Jack Dongarra
Jack Dongarra has been connected with NAG since its earliest days. He joined Argonne National Laboratory in 1972 to work on the EISPACK project under the supervision of Brian Smith. Like the first releases of the NAG Library, EISPACK was heavily influenced by the work of Jim Wilkinson, and Brian had started to forge close links with NAG which were to last decades (Brian later went on to found our US subsidiary NAG Inc and retired as Chairman of the NAG Ltd Board in 2014). After EISPACK Jack worked on the Basic Linear Algebra Subprograms (BLAS) with two NAG employees, Sven Hammarling and Jeremy Du Croz, releasing the first implementations in 1979. In 1987 Jack started a new project – LAPACK – which was to replace EISPACK (and the later LINPACK) with the latest algorithms for dense linear algebra, tuned for what was then state-of-the-art hardware. NAG was part of the project, again via Sven and Jeremy. This string of collaborations has continued right up to the present day. Currently Jack is one of the lead academics (along with Nick Higham and Francoise Tisseur) on an exciting new Knowledge Transfer Partnership project, which partners with NAG, to develop linear algebra software for the latest generation of processors and exploit low and mixed precision arithmetic to speed up computation and make it more energy-efficient.
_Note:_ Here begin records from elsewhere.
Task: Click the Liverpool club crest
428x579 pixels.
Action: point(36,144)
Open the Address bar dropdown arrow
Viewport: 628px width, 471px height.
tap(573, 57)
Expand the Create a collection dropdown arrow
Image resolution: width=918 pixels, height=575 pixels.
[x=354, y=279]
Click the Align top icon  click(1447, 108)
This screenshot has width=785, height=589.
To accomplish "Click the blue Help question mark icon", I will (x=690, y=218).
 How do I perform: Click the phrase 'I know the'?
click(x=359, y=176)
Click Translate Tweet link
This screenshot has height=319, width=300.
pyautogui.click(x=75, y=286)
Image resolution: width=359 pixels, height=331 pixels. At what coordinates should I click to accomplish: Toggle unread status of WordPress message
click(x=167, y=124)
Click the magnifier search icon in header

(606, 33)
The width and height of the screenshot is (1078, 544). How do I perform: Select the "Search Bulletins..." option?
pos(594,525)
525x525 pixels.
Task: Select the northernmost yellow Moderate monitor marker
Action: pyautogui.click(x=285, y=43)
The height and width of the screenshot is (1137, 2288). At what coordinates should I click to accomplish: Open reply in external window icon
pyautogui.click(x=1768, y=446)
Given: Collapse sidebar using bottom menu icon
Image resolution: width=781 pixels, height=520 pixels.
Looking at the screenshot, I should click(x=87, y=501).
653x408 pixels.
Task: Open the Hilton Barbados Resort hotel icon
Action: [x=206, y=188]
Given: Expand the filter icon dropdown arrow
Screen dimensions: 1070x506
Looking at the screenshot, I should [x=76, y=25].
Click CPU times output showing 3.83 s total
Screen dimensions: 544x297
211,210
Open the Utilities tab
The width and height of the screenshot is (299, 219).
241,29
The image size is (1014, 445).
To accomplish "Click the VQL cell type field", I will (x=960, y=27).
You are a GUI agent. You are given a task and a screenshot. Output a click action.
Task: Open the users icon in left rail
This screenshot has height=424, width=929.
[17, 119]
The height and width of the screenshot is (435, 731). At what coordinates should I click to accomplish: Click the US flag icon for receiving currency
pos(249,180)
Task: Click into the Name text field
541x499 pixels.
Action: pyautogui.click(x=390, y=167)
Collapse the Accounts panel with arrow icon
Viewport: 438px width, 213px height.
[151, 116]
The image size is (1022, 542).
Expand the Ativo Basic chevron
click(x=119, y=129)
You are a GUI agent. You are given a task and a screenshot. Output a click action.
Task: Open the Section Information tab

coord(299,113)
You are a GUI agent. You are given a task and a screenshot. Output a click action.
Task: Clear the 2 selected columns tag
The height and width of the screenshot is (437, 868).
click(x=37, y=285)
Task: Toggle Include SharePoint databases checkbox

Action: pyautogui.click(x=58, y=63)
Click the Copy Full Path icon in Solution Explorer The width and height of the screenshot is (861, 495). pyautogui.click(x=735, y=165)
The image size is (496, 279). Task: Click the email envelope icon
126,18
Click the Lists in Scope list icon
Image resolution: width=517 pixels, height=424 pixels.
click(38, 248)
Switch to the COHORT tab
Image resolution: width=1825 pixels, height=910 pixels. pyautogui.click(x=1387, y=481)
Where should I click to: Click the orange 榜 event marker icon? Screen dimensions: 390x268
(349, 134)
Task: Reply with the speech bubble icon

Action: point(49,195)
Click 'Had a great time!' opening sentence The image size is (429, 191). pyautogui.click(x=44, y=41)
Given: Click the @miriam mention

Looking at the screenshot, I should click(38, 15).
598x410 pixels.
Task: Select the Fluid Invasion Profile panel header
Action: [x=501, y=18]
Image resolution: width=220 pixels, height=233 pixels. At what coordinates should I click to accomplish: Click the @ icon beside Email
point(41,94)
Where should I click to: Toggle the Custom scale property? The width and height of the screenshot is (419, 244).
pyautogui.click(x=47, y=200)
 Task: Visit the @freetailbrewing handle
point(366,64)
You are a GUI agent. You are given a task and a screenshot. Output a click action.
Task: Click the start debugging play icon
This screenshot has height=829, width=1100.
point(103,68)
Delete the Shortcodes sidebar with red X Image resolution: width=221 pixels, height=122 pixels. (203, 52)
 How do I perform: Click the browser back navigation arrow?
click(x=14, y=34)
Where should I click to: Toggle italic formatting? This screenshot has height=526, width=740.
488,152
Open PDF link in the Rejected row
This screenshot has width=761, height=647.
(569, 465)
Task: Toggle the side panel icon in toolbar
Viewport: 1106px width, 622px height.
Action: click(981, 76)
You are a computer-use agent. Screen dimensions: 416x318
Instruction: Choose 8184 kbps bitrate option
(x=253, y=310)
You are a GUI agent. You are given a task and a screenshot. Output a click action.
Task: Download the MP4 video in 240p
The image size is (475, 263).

Jack received a Bachelor of Science in Mathematics from Chicago State University in 1972 and a Master of Science in Computer Science from the Illinois Institute of Technology in 1973. He received his Ph.D. in Applied Mathematics from the University of New Mexico in 1980. He worked at the Argonne National Laboratory until 1989, becoming a senior scientist. He now holds an appointment as University Distinguished Professor of Computer Science in the Electrical Engineering and Computer Science Department at the University of Tennessee and holds the title of Distinguished Research Staff in the Computer Science and Mathematics Division at Oak Ridge National Laboratory (ORNL); Turing Fellow at Manchester University; an Adjunct Professor in the Computer Science Department at Rice University. He is the director of the Innovative Computing Laboratory at the University of Tennessee. He is also the director of the Center for Information Technology Research at the University of Tennessee which coordinates and facilitates IT research efforts at the University.
He specializes in numerical algorithms in linear algebra, parallel computing, the use of advanced-computer architectures, programming methodology, and tools for parallel computers. His research includes the development, testing and documentation of high quality mathematical software. He has contributed to the design and implementation of the following open source software packages and systems: EISPACK, LINPACK, the BLAS, LAPACK, ScaLAPACK, Netlib, PVM, MPI, NetSolve, Top500, ATLAS, and PAPI. He has published over 400 articles, papers, reports and technical memoranda and he is coauthor of several books. He was awarded the IEEE Sid Fernbach Award in 2004 for his contributions in the application of high performance computers using innovative approaches; in 2008 he was the recipient of the first IEEE Medal of Excellence in Scalable Computing; in 2010 he was the first recipient of the SIAM Special Interest Group on Supercomputing's award for Career Achievement; in 2011 he was the recipient of the IEEE Charles Babbage Award; in 2013 he was the recipient of the ACM/IEEE Ken Kennedy Award for his leadership in designing and promoting standards for mathematical software used to solve numerical problems common to high performance computing, in 2019 he was awarded the SIAM/ACM Prize in Computational Science and Engineering, and in 2020 he received the IEEE Computer Pioneer Award for leadership in the area of high-performance mathematical software. He is a Fellow of the AAAS, ACM, IEEE, and SIAM and a Foreign Member of the Russian Academy of Sciences, a Foreign Fellow of the British Royal Society, and a Member of the US National Academy of Engineering.